If being superstitious is believing in things that aren't true, being substitious is believing in things that are true, but that very few people believe to be true. (Terry Pratchett, JINGO) But verily, Indiana Jones said: "If it's truth you're looking for, Dr. Tyree's philosophy class is right down the hall."

Do I believe in the computer I'm typing on? No. I know it exists, as far as I know anything exists. (Yep, I would have taken Dr Tyree's class.) I do not need to believe in something I can see and feel... not to mention write a blog post on.

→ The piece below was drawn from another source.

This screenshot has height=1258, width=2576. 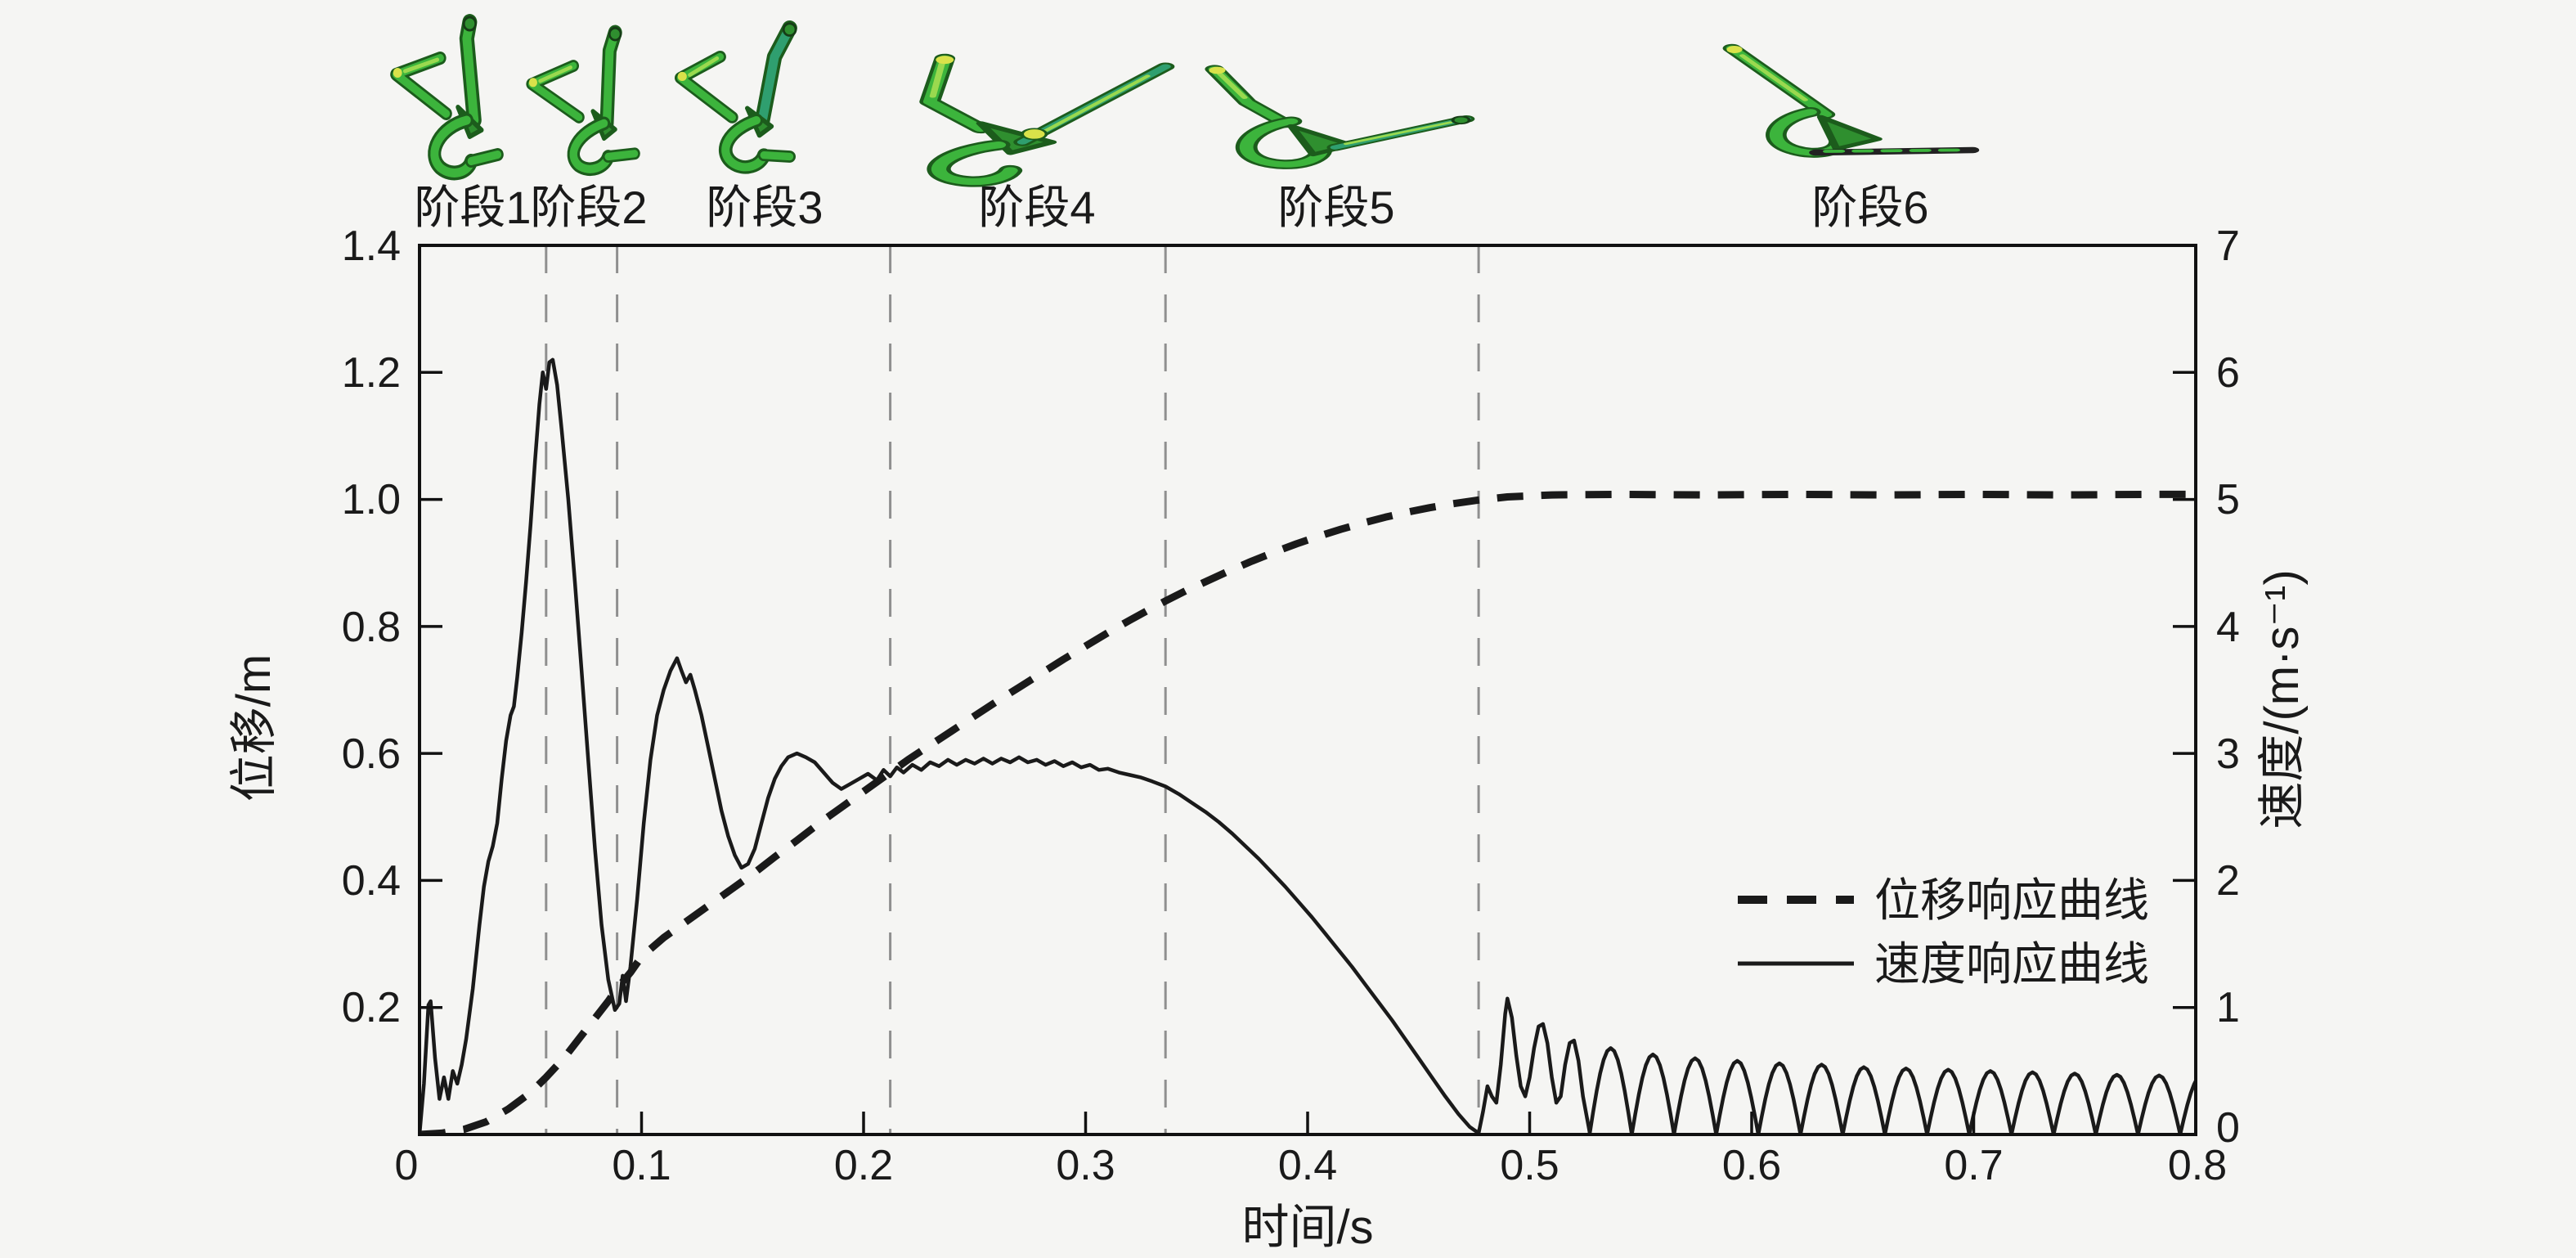 I want to click on stage-4-label: 阶段4, so click(x=1036, y=208).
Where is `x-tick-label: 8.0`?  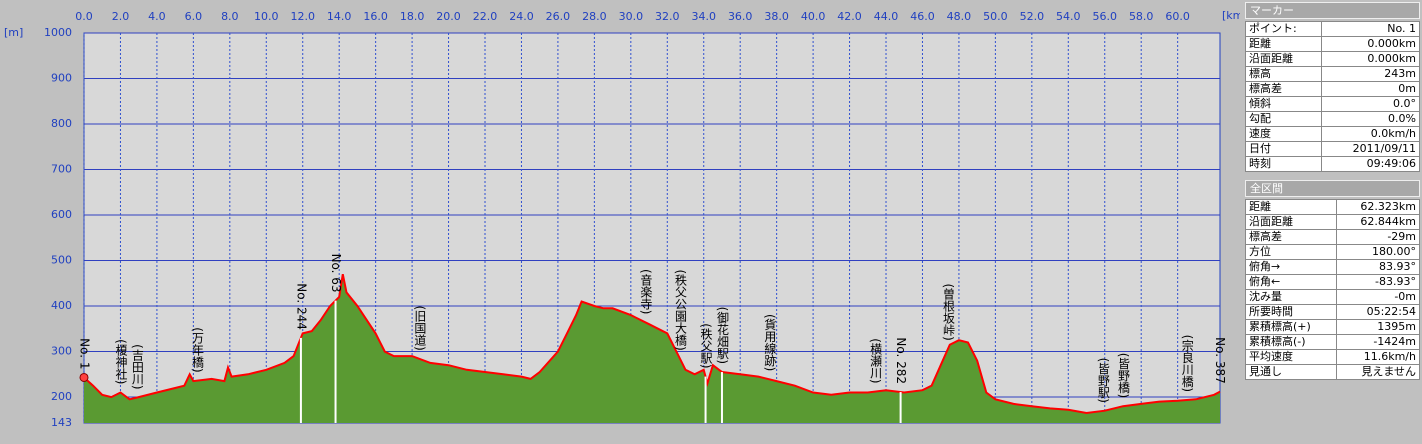 x-tick-label: 8.0 is located at coordinates (230, 16).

By the same token, I don't believe in ghosts. I've seen one and felt two others. I might be wrong about what I perceived, but then I might be wrong that my computer actually exists. 

When I was six years old, my grandmother woke me up in the night. I was a little cranky about it and a lot confused. The last thing I heard was that my mother had taken her to the hospital. Yet, there she was, large as life and just as stern as she habitually was. She said goodbye and told me to be good. Since she was always telling me to be good, I paid scant attention and went back to sleep.

A few hours later, around the time I would be getting ready for school, Mum came in to tell me that grandma was dead.

Fast forward almost three decades to when a friend died. He had AIDS and knew his time was limited. Therefore he had everything planned for his funeral, right down to the guest list and canapes. As I sat listening to his many friends talk about him, I felt Alan beside me. He'd put so much effort into his send-off he wasn't going to let death make him miss the big event. I complemented him on the arrangements and he was pleased and showed a bit of false modesty that almost made me laugh.

A couple of years later, I was checked out by my now ex's mother. She hung around the apartment while I was taking care of Ross, who was very ill at the time. She had been a nurse at one time and she made me rather nervous. I started talking to her, reassuring her that everything would be alright. She didn't answer back but eventually she left and I felt like I had just passed a major test.

Okay, that one I'm not entirely sure of. I never met Irene in life so I could have been mistaken about the spirit's identity, but I felt it as surely as I feel the wind chilling my face when I stand on my corner on a winter's day. (No, I'm not a street walker. I'm a crossing guard.)

So, I don't believe in ghosts, but I do believe in the supernatural. I believe that there is more out there than I have experienced. More than can be explained by current natural theory (aka science).

When I was four years old I had my tonsils taken out. I was convinced they were trying to kill me when they were trying to put me under for the operation. During surgery, I looked down at myself. I saw parts of the room that I wasn't aware of seeing when I was brought in, but recognized years later when I worked at the hospital. Sitting on air across from me was a skeleton in a trench coat and fedora.

"Am I dead?" I asked.

He shook his head. Shortly afterward, he and everything else faded. The next thing I knew, I was waking up in recovery and projectile vomiting on the nurse.

It could have been a Ketamine hallucination. I prefer to believe that something supernatural made an appearance to tell me what I needed to know.